[Target position records]
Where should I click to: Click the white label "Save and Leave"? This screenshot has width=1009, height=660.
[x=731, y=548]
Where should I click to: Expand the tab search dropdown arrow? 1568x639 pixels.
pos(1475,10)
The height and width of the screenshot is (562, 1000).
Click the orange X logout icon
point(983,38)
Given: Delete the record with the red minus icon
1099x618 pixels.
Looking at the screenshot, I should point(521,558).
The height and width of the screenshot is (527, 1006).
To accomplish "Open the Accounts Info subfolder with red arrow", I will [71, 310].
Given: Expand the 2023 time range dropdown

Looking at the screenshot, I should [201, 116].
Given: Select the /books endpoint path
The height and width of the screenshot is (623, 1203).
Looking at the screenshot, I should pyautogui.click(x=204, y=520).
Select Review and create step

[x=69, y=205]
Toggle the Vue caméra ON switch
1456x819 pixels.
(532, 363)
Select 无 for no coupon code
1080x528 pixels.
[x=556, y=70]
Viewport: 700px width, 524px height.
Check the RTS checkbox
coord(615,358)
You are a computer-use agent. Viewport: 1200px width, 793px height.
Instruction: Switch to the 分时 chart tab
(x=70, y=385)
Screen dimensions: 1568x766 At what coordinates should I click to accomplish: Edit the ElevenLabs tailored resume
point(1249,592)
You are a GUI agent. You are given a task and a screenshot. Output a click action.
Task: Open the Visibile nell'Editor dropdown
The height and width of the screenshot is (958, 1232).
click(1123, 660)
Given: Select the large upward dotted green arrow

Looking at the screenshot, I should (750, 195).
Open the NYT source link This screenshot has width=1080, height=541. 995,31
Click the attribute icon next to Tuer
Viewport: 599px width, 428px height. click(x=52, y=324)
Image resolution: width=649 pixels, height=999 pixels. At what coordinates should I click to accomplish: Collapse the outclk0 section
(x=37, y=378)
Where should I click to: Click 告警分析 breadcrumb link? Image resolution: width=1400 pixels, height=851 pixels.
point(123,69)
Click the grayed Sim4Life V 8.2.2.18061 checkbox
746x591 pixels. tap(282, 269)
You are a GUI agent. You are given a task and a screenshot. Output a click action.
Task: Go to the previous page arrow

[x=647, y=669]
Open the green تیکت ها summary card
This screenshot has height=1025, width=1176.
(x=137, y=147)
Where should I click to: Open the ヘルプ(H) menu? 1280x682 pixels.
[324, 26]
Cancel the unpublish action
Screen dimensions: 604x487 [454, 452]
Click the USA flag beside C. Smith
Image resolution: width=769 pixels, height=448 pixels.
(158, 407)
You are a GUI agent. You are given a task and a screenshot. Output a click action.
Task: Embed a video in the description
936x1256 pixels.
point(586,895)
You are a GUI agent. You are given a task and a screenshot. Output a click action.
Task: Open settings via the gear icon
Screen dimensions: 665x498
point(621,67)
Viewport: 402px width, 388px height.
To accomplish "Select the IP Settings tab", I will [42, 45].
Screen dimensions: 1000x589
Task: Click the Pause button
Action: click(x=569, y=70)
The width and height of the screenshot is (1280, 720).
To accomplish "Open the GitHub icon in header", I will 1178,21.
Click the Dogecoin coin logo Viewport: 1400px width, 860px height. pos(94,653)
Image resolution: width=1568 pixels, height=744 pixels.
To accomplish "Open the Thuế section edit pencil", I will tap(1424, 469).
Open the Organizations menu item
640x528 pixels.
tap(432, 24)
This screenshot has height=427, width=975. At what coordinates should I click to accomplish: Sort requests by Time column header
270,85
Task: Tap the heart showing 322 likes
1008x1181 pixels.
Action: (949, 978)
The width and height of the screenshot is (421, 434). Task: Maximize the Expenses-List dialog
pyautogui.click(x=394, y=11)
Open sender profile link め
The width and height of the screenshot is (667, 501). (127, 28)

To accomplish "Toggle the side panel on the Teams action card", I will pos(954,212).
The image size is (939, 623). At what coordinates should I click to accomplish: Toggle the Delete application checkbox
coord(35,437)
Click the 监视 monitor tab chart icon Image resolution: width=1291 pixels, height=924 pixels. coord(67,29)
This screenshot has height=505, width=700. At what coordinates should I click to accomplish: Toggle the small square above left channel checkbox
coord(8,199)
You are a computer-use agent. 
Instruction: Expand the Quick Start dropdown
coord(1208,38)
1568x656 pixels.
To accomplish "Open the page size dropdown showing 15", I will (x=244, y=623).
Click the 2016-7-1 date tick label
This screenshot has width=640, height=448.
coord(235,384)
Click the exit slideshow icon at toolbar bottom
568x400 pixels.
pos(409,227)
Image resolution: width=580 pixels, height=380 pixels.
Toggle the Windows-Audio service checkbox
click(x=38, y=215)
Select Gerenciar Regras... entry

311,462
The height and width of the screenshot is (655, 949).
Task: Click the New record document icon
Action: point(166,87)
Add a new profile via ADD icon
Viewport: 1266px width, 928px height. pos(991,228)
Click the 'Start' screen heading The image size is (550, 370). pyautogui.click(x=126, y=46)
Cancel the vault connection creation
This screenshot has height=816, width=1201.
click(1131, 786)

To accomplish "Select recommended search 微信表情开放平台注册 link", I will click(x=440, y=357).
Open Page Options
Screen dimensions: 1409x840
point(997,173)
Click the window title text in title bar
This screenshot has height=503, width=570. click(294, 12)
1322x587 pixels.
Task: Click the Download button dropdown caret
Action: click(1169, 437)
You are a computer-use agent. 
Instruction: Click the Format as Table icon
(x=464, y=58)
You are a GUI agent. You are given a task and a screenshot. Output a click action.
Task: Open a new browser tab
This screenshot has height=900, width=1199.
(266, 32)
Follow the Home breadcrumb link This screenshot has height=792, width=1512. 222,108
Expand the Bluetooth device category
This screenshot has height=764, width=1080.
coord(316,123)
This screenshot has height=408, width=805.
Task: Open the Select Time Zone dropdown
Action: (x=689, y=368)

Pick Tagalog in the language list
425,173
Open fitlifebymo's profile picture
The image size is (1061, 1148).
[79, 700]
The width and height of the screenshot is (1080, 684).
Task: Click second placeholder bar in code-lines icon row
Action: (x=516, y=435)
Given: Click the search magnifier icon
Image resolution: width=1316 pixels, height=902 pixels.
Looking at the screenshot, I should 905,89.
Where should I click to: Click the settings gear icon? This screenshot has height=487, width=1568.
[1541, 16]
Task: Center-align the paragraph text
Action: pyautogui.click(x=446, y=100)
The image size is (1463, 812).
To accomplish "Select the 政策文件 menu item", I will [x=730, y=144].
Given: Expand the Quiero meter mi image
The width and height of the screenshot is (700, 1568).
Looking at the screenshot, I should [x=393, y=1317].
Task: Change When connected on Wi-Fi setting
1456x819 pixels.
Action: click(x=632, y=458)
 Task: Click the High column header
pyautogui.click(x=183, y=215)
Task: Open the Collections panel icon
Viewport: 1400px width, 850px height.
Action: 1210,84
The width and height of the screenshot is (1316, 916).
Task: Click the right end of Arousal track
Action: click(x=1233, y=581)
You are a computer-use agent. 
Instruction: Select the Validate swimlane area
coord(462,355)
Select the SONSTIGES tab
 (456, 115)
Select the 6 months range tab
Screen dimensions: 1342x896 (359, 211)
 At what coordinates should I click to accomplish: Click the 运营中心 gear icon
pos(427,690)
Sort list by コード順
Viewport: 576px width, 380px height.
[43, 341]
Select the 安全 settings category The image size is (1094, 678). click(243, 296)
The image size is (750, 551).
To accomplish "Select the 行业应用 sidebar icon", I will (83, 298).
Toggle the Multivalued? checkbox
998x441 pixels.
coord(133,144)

*TASK INSTRUCTIONS:*
Give the number of lines in the material above that contain the string "item". Case counts, so only exact matches of upper- and lowercase letters qualify.

*COMPLETED TASK:*
2